A newer version of this documentation is available. Click here to view the most up-to-date release of the Greenplum 5.x documentation.

The Greenplum Platform Extension Framework (PXF) is composed of a Greenplum Database protocol and associated C client library plus a Java service. These components work together to provide you access to data stored in sources external to your Greenplum Database deployment.

Your Greenplum Database deployment consists of a master node and multiple segment hosts. After you configure and initialize PXF, you start a single PXF JVM process on each Greenplum Database segment host. This PXF process (referred to as the PXF agent) spawns a thread for each segment instance on a segment host that participates in a query against a PXF external table. Multiple segment instances on each segment host communicate via a REST API with PXF in parallel, and the PXF agents on multiple hosts communicate with HDFS in parallel.

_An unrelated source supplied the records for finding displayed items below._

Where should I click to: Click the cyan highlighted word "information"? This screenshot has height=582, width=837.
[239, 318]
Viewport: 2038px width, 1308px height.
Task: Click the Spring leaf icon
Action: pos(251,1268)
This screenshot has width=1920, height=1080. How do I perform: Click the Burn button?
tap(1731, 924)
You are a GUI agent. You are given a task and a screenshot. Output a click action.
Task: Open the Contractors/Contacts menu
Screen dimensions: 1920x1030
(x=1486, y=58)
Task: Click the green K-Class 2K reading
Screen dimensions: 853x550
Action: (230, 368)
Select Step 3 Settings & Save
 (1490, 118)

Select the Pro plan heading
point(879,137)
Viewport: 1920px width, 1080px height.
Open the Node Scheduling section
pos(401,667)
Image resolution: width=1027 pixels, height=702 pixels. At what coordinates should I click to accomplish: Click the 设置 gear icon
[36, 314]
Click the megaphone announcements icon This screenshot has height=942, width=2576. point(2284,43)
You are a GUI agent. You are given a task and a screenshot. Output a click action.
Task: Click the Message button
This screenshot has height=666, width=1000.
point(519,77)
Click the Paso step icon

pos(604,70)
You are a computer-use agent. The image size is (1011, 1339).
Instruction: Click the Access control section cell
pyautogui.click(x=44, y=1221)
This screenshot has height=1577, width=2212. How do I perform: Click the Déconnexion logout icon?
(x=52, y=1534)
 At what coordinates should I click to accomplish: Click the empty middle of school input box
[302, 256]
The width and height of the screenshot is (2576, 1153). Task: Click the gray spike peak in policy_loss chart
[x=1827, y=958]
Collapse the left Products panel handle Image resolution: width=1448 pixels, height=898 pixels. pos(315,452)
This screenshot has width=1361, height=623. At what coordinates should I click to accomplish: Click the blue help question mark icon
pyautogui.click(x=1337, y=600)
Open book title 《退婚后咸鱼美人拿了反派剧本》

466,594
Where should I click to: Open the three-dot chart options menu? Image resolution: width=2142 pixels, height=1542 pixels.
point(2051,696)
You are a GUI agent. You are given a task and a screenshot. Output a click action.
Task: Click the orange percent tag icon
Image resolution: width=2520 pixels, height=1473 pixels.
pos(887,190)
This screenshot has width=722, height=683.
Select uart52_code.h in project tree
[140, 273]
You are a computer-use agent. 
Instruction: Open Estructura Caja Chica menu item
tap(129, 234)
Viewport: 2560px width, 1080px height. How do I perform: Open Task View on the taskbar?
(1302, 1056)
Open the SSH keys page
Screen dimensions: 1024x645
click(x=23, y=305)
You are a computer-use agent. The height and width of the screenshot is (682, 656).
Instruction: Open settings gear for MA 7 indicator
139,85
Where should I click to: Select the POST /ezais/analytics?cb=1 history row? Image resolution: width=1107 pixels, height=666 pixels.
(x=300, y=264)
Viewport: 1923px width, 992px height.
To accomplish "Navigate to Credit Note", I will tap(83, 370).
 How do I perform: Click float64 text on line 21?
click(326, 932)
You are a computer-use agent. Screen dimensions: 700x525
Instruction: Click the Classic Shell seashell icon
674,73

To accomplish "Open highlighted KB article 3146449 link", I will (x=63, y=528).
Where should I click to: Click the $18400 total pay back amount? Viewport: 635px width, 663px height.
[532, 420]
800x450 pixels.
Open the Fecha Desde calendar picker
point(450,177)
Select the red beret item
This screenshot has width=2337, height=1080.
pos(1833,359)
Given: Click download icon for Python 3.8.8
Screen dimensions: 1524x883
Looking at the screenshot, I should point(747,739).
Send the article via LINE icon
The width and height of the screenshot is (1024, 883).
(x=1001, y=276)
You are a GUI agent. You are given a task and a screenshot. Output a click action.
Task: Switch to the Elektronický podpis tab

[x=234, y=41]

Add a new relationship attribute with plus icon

Figure: PXF-to-Hadoop Architecture

When a user or application performs a query on a PXF external table that references an HDFS file, the Greenplum Database master node dispatches the query to all segment hosts. Each segment instance contacts the PXF agent running on its host. When it receives the request from a segment instance, the PXF agent:

  1. Spawns a thread for the segment instance.
  2. Invokes the HDFS Java API to request metadata information for the HDFS file from the HDFS NameNode.
  3. Provides the metadata information returned by the HDFS NameNode to the segment instance.

A segment instance uses its Greenplum Database gp_segment_id and the file block information described in the metadata to assign itself a specific portion of the query data. The segment instance then sends a request to the PXF agent to read the assigned data. This data may reside on one or more HDFS DataNodes.

The PXF agent invokes the HDFS Java API to read the data and deliver it to the segment instance. The segment instance delivers its portion of the data to the Greenplum Database master node. This communication occurs across segment hosts and segment instances in parallel.